One of the most important considerations when buying a record player is how to choose the best turntable cartridge. A cartridge consists of two main parts: the stylus and the body. The stylus is the needle that converts music into electrical signals that can be amplified, while the body houses a magnet that shapes those signals to reproduce sound from vinyl records. The right cartridge can make the difference between the best sound and a less-than-perfect experience. In this article, we will cover the basic structure of a turntable cartridge and provide tips on how to pick the perfect phono cartridge for your turntable.
One of the most important considerations when buying a turntable is to choose the right cartridge. A cartridge consists of two main parts: the stylus and the body. The stylus is the needle that converts music into electrical signals that can be amplified, while the body houses a magnet that shapes those signals to reproduce sound from vinyl records. The right cartridge can make the difference between the best sound and a less-than-perfect experience.

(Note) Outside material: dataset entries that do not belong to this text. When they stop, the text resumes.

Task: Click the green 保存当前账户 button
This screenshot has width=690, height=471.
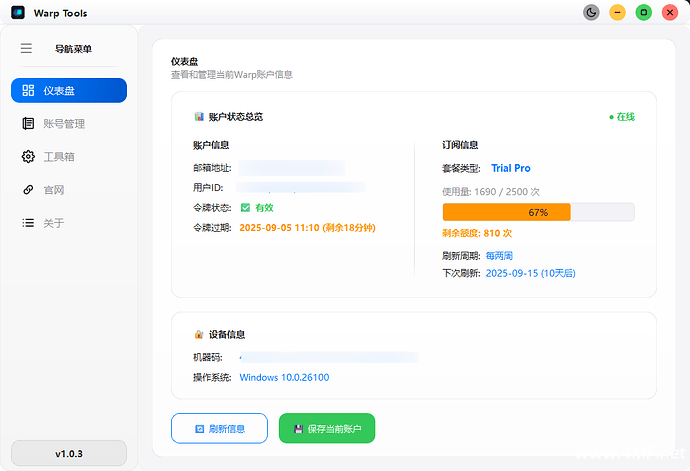Action: 326,428
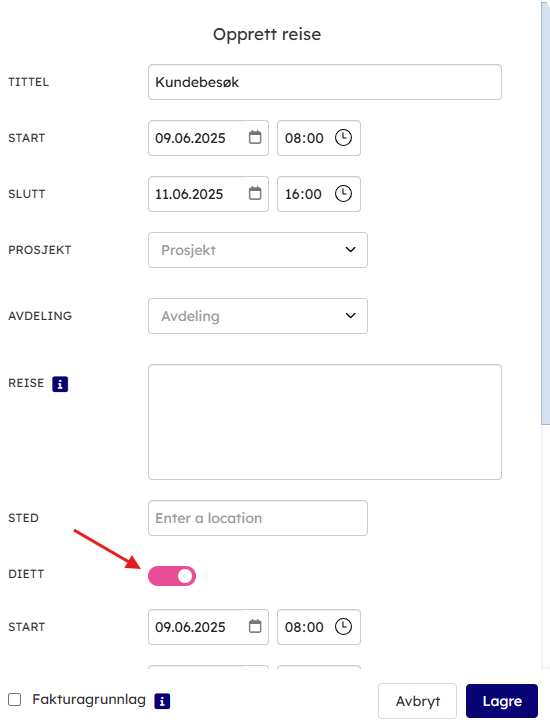The height and width of the screenshot is (727, 550).
Task: Open clock picker for 08:00 start time
Action: point(343,138)
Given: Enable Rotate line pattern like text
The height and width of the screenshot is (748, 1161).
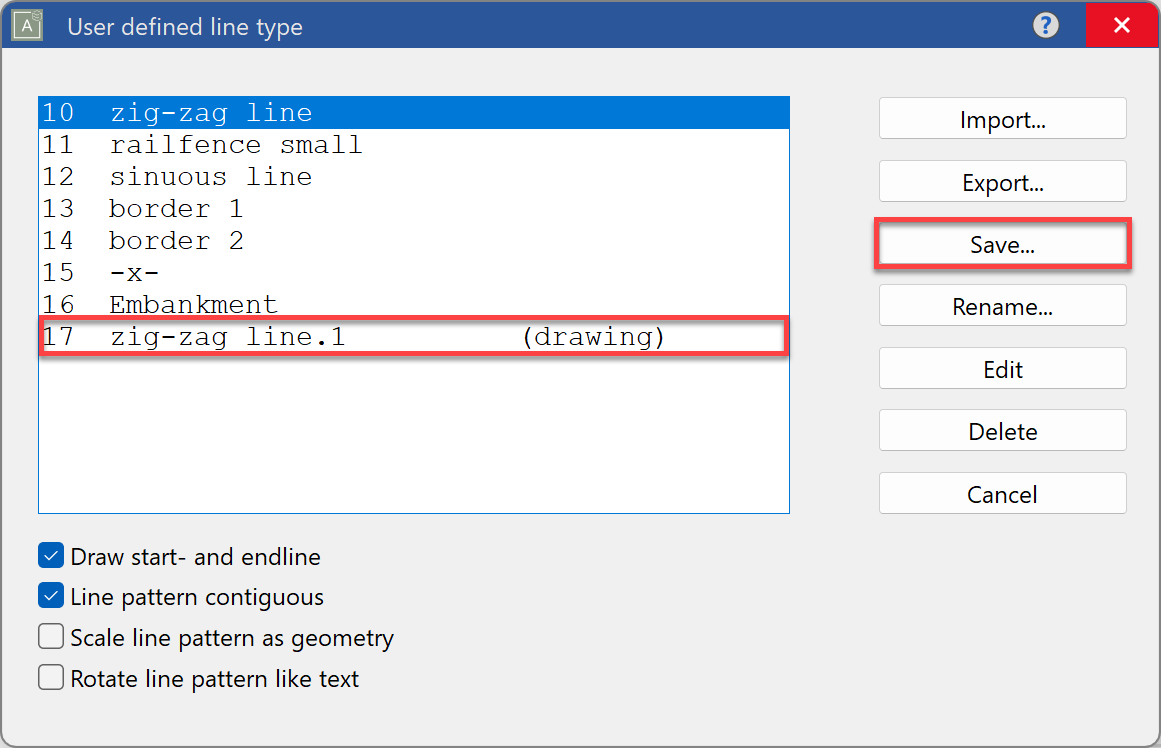Looking at the screenshot, I should pos(50,677).
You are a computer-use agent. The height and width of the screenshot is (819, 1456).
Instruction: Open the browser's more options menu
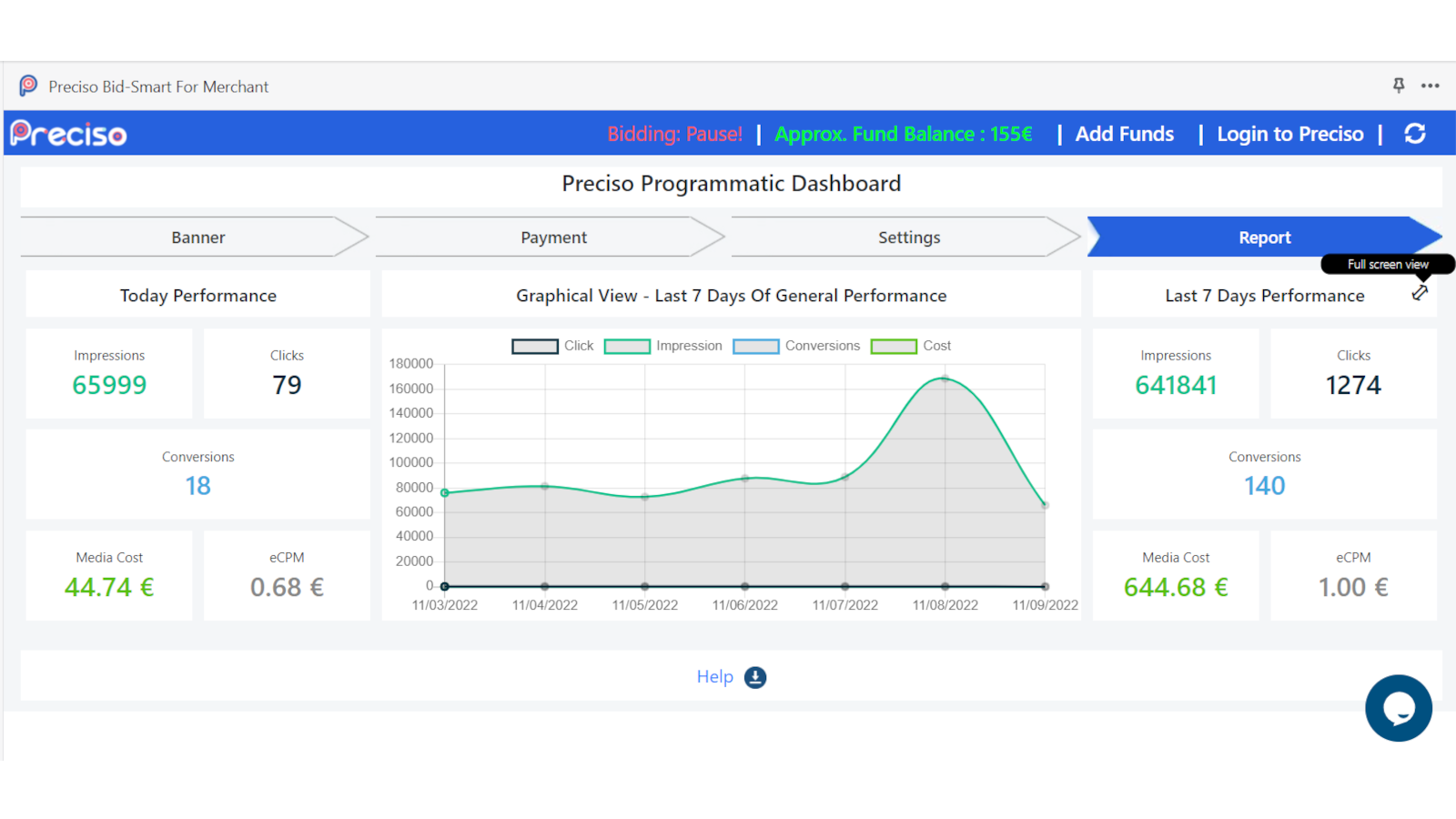click(x=1429, y=86)
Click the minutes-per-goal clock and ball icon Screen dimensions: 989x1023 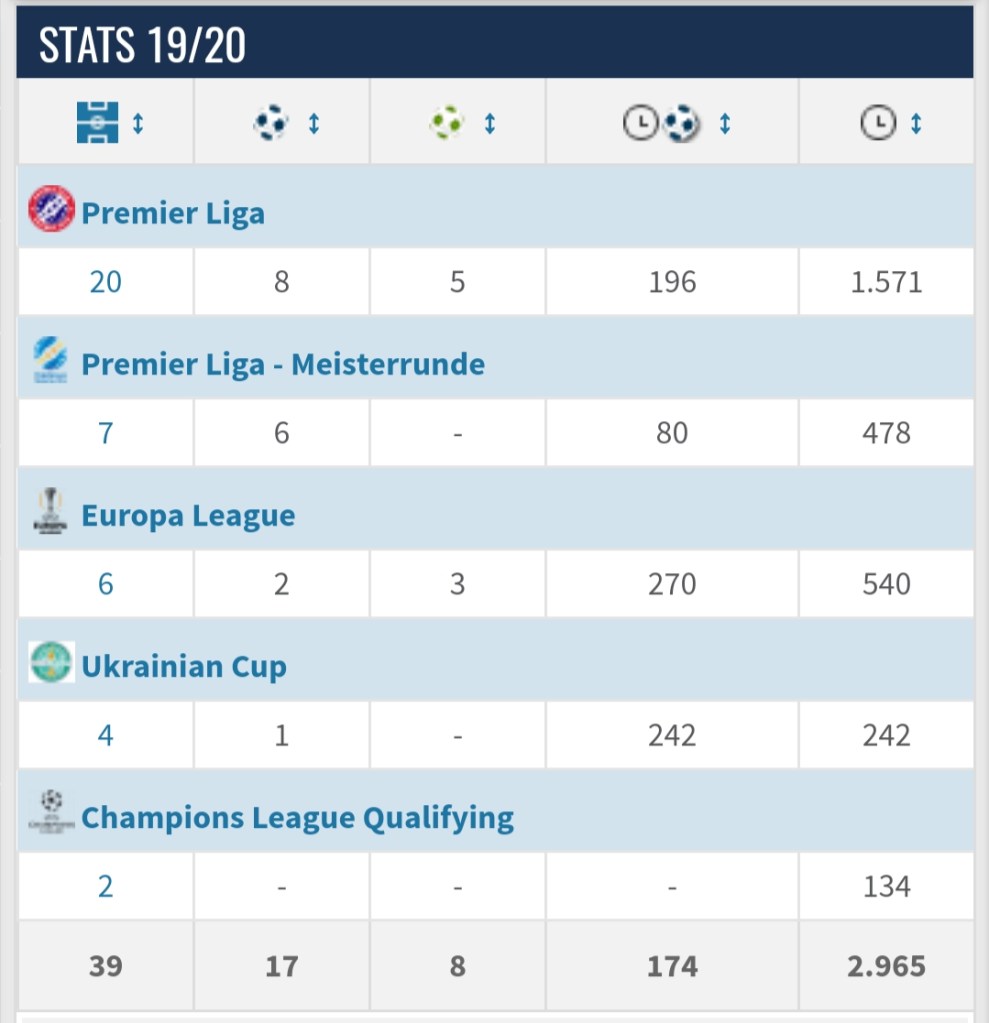pyautogui.click(x=662, y=124)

In this article, we will cover the basic structure of a turntable cartridge and provide tips on how to pick the perfect phono cartridge for your turntable.
What exactly is a phono cartridge?
Record groove information is translated into an electrical signal that may be amplified to make music with the use of a cartridge. Cartridges come in a wide variety of shapes and sizes. As an example, we’ll look at how a moving magnet cartridge (also known as an MM-type cartridge) works (many of the principles remain the same for moving coil cartridges).
Vinyl overrunning your room? See our Top Vinyl Record Storage Cabinet Solutions
It is only the diamond stylus tip that comes into direct touch with the vinyl. The cantilever vibrates as the stylus follows the path of the grooves on the recording. A stylus and a magnet are attached to one end of a stiff tube called a cantilever. As a result of this rubber suspension, the cantilever can swivel and trace the grooves with precision.
The stylus tip sends vibrations to the magnet via a cantilever. The magnet’s magnetic field changes as it vibrates. Due to Lenz’s Law, a little voltage in the coils corresponds to the magnet’s movement as the magnetic field changes. The phono preamp (RIAA equalization) is then used to turn the electrical signal into sound before it reaches the amplifier and speakers.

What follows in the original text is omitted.